The roles of soil fungi and plant-mycorrhiza associations in stabilizing the Colombian treeline

Lina Marcela Aragón Baquero
Lina Marcela Aragón Baquero
Cundinamarca, Colombia
Cohort:
2023
project abstract

We aim to understand the role that soil fungi and plant-mycorrhiza associations play in the stabilization of treeline in the Colombian Eastern Andes Cordillera. The ability of trees from high Andean forests to “migrate” and track suitable temperatures in a warming world may be limited by the absence of the right soil microorganisms and highly specific plant-mycorrhiza associations at higher elevations. To understand the role that each of these two factors plays in determining and stabilizing treeline, we will visit 10 sites around Bogotá city and, in each of them, collect soil and root samples along 3 transects spanning an altitudinal gradient from the High Andean Forest (~3,000 masl) into the Páramo (~3,400 masl) ecoregion.

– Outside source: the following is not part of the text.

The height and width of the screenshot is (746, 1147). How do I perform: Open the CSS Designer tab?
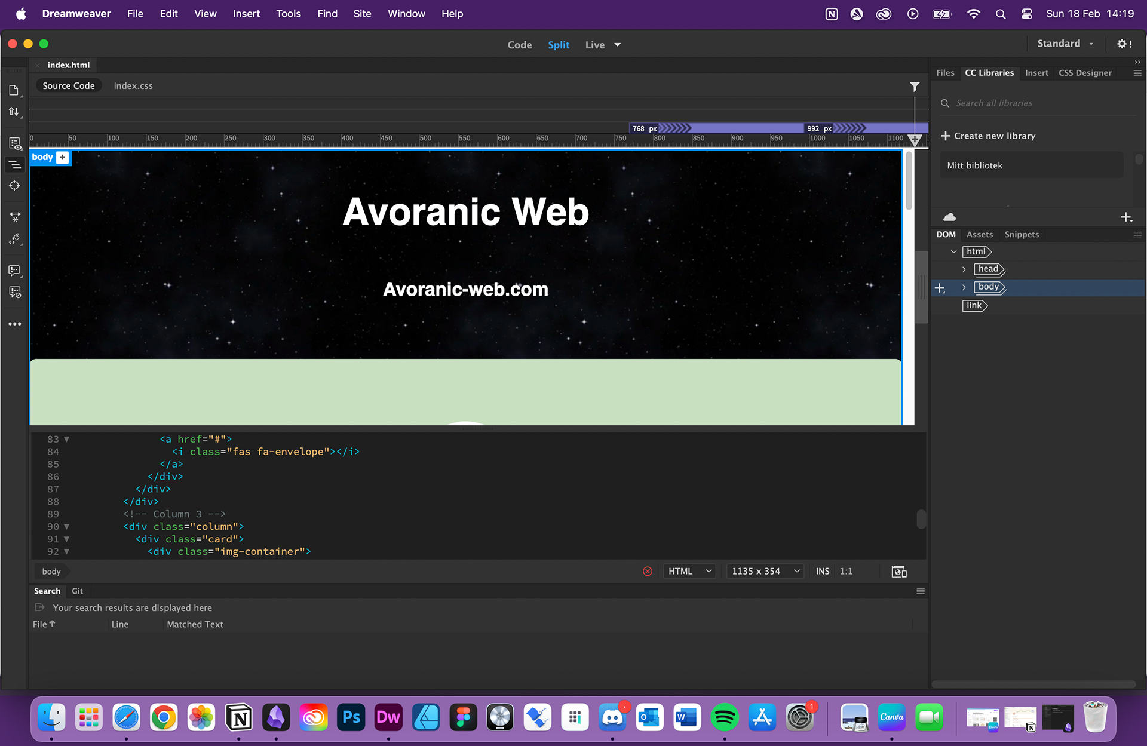[x=1085, y=73]
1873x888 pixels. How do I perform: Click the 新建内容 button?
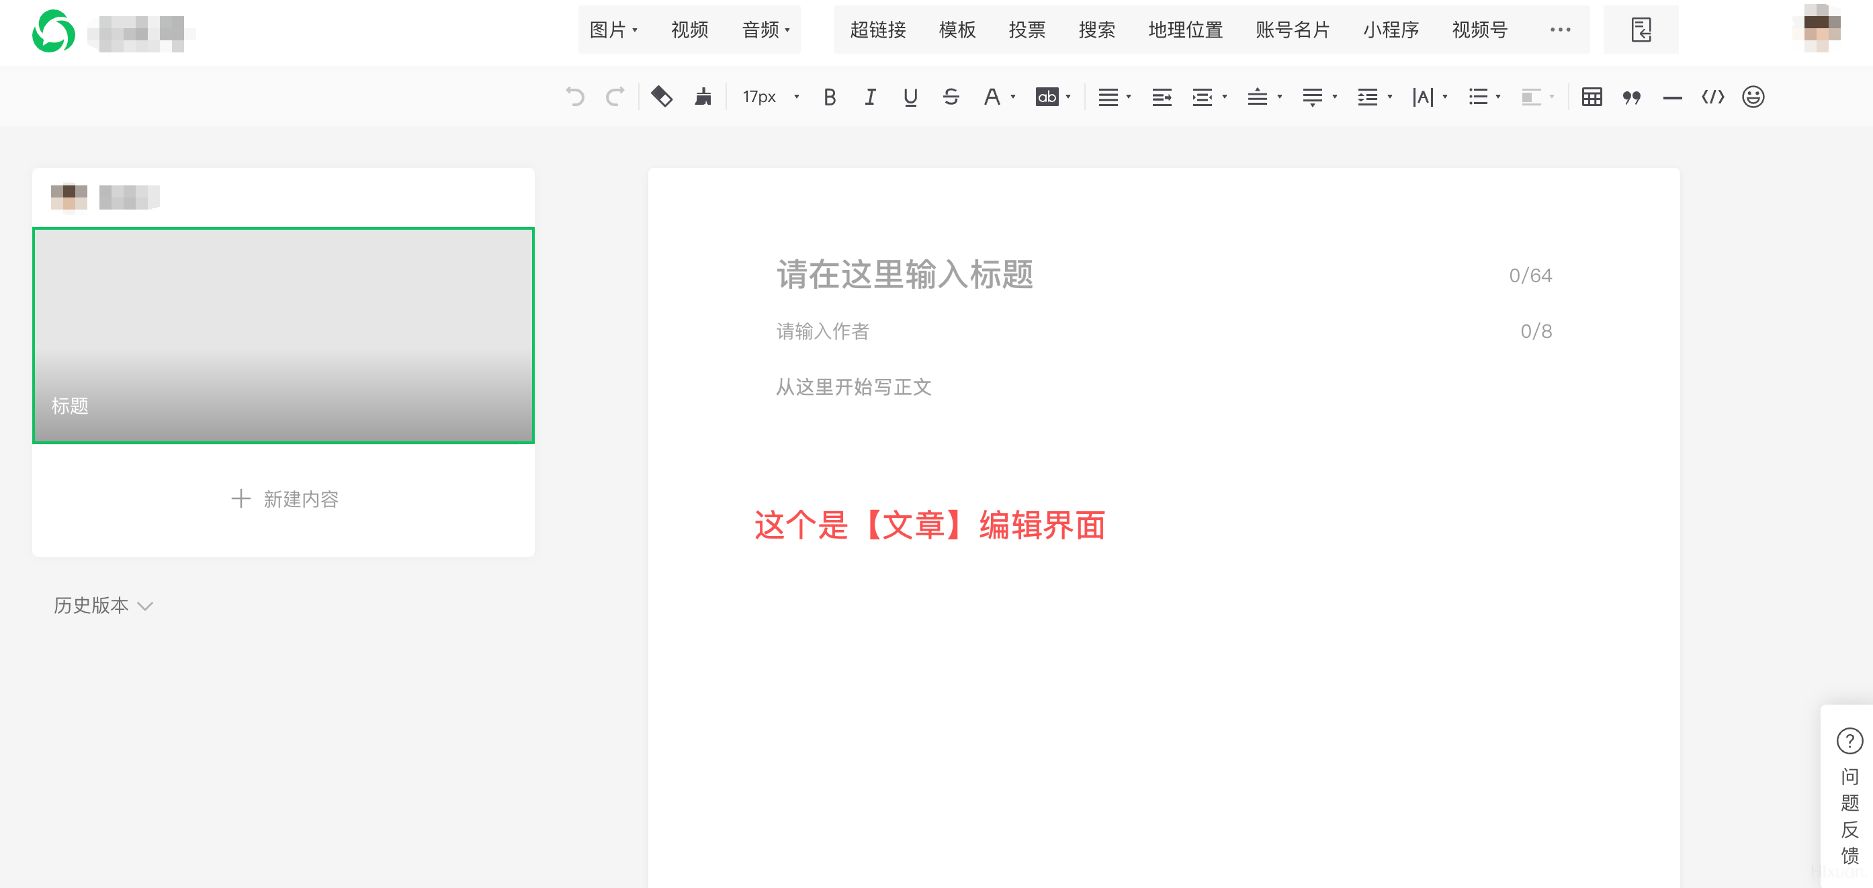(x=284, y=499)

The high Andean Forest and the Páramo ecoregions are biodiversity hotspots severely threatened by climate change and pressures of multiple human activities such as agriculture, cattle farming, and urban development. These tropical montane ecosystems are also highly important as above- and below-ground carbon stocks and may serve as future “carbon refuges” if adequately preserved (Duque et al. 2021). Thanks to SPUN support, we will unveil if the absence of the right microorganisms in the soil will put the few remnants of the High Andean Forest in Colombia more at risk.